(Records drawn from a dataset)
↓
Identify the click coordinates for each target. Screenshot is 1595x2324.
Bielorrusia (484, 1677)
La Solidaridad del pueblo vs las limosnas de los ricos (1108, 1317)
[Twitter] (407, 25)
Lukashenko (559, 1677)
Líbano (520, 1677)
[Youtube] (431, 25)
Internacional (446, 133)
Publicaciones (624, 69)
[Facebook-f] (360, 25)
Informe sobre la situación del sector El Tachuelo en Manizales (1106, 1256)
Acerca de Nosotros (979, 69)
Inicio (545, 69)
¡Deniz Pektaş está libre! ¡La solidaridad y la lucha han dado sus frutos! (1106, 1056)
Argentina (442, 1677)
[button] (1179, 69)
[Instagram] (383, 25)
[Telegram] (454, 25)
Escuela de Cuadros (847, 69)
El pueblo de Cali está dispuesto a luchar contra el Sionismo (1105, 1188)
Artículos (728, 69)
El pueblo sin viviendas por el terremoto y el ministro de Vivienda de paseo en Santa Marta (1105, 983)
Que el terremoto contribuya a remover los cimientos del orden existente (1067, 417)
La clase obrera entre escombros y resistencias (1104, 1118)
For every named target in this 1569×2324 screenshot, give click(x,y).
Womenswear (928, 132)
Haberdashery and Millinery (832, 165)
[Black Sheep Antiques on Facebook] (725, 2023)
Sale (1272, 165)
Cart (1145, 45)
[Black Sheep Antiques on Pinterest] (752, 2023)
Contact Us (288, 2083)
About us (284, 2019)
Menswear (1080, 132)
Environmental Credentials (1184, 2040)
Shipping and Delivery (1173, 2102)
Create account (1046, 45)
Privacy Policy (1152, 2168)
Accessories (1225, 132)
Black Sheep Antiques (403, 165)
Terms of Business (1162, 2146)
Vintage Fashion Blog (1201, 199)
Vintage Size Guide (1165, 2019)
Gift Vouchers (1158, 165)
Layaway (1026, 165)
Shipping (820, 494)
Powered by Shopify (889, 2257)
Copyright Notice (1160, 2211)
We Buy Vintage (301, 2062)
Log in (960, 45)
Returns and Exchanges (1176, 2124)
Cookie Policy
↑
■ BRIEF
Whenever the word "target" shows up in a line, that line counts. Say how many lines of the data count, giving the number alone.

■ SOLUTION TO THE EXERCISE
2